The great global semiconductor squeeze

The rise of electric cars and booming sales of games consoles, televisions and home computers is driving a global shortage of semiconductors.

Delays in the Suez Canal will do nothing to ease the global “supply-chain crisis”, says George Stahl in The Wall Street Journal. The semiconductor industry is looking particularly stressed. Computer-chip shortages have been driven by the demand side of the market, says Mark Sweney in The Guardian. 

Lockdowns have brought soaring sales of games consoles, televisions and home computers. Meanwhile, modern cars need more chips than ever before (40% of the manufacturing cost of a new car goes on electronics). 

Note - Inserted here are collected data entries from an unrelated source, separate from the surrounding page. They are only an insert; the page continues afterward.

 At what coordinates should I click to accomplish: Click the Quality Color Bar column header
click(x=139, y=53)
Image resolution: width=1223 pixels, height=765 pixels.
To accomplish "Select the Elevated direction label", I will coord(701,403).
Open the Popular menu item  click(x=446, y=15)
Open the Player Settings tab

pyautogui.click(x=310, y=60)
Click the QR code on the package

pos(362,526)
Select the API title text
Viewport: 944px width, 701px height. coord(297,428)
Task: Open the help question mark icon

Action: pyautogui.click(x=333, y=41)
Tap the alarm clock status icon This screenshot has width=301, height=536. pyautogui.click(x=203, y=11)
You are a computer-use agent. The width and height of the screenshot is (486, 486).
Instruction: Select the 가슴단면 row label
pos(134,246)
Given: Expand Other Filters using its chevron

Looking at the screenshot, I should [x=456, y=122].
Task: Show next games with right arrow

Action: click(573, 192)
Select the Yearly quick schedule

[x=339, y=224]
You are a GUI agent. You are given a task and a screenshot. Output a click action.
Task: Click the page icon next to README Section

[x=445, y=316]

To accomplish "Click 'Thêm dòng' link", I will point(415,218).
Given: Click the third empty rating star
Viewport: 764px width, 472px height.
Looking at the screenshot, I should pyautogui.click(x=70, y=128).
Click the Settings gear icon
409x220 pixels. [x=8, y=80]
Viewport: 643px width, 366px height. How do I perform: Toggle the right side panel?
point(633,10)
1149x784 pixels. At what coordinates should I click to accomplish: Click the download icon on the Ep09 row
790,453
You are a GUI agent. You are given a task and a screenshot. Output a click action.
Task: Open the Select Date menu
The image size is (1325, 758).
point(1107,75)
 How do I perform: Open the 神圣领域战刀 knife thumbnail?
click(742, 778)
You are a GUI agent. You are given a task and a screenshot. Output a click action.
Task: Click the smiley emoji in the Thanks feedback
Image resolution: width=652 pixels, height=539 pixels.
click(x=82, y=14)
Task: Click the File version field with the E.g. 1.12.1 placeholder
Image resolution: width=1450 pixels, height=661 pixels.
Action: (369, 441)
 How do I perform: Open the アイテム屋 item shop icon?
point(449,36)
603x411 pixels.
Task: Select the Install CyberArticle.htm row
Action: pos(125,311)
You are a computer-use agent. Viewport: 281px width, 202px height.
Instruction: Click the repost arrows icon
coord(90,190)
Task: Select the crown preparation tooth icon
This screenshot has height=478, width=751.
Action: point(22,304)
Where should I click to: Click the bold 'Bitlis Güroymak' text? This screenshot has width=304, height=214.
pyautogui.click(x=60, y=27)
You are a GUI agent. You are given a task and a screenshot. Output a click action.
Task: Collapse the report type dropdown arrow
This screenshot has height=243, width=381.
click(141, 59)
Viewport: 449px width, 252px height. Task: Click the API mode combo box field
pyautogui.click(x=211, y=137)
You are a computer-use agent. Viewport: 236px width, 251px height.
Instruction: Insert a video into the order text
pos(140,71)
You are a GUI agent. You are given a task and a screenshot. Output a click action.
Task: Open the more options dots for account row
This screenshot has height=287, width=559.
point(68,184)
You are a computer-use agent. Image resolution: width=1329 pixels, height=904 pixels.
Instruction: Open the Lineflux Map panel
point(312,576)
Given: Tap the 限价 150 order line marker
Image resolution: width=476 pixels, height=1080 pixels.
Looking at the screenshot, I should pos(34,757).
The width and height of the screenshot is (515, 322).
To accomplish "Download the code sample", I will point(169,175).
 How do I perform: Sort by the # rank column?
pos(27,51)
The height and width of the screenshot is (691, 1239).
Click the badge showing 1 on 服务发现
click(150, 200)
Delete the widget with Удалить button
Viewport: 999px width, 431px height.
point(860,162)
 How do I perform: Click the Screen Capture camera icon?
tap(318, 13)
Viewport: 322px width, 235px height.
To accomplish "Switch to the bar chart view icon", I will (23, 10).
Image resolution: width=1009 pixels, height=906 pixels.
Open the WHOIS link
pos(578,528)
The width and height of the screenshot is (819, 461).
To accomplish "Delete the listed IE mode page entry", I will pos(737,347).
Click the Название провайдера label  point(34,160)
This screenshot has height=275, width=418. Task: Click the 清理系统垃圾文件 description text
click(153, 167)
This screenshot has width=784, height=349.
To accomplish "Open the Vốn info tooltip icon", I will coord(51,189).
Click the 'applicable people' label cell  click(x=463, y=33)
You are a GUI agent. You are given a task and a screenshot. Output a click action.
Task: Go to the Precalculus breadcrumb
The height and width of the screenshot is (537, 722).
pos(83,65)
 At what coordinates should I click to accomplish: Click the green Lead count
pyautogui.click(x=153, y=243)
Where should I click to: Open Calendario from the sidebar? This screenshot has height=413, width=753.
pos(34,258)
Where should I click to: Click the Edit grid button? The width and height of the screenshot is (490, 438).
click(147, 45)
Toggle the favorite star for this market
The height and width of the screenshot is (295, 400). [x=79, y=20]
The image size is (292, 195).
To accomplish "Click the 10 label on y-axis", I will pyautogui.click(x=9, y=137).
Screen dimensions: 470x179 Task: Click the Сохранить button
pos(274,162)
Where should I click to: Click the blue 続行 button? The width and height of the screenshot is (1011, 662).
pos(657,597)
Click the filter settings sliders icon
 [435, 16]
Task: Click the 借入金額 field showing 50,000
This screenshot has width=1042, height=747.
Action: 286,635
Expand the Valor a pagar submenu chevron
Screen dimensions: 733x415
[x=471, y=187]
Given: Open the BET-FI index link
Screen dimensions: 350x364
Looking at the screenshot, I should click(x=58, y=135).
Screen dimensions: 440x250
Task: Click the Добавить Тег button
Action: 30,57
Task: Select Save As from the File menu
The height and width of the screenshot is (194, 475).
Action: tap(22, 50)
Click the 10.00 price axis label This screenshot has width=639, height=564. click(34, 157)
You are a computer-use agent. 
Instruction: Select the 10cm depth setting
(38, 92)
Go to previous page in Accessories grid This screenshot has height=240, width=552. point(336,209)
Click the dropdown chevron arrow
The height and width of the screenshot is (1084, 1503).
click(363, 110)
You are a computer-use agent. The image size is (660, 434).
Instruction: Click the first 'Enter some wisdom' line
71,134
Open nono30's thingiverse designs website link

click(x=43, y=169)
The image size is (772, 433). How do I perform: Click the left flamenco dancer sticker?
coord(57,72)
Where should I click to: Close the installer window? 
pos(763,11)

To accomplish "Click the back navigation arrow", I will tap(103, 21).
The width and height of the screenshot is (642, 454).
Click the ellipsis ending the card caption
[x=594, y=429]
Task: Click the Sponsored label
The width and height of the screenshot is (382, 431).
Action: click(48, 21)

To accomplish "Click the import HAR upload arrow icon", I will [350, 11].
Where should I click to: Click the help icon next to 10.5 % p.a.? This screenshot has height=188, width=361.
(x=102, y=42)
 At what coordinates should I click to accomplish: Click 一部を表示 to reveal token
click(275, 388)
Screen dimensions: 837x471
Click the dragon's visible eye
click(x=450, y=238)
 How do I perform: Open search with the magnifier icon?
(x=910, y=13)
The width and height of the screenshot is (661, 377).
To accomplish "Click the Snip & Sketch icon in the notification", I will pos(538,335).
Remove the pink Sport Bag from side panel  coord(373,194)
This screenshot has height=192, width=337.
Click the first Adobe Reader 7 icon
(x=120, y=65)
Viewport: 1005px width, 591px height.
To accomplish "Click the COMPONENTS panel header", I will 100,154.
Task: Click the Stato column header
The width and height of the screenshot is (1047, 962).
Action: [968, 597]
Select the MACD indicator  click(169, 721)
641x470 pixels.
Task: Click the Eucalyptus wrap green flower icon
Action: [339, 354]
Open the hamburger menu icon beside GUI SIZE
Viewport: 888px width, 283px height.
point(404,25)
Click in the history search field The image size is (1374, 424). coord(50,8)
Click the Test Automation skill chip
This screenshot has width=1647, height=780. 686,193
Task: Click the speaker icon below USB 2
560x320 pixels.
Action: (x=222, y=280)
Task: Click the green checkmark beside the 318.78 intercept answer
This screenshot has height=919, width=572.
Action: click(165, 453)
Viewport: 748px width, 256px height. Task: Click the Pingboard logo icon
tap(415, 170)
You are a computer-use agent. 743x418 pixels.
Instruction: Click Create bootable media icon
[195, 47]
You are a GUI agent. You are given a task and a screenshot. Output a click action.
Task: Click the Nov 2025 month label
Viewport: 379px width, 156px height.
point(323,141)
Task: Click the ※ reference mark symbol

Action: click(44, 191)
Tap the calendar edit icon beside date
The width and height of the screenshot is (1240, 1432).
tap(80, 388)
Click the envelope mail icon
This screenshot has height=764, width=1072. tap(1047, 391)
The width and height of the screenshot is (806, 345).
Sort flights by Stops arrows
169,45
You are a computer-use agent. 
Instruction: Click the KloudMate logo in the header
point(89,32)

“Nearly every” big carmaker has been forced to cut back on production or even temporarily close plants for want of chips, says Stahl. Toyota says that it is not just semiconductors that are in short supply: it has also been hit by a dearth of plastics after freak weather hit the Texan petrochemical industry in February. Carmakers will pay a steep price for underestimating vehicle demand, says Bloomberg. Globally they could lose a combined $61bn in sales this year. 

The semiconductor market is cyclical and had been on a downswing before the pandemic triggered a sudden spike in demand. Politicians in Washington, Brussels and Beijing are concerned about the security of semiconductor supply, which is dominated by companies from Taiwan and South Korea. Industry behemoth Apple was forced to delay last year’s launch of the iPhone 12 while it scrambled to source enough chips, says Sweney. 

And Samsung, itself the world’s second-biggest semiconductor maker, is struggling to find enough of the widgets for its own smartphones. The shortages have triggered a price spike but new supplies won’t arrive soon: “It can take up to two years to get complex semiconductor production factories up and running.”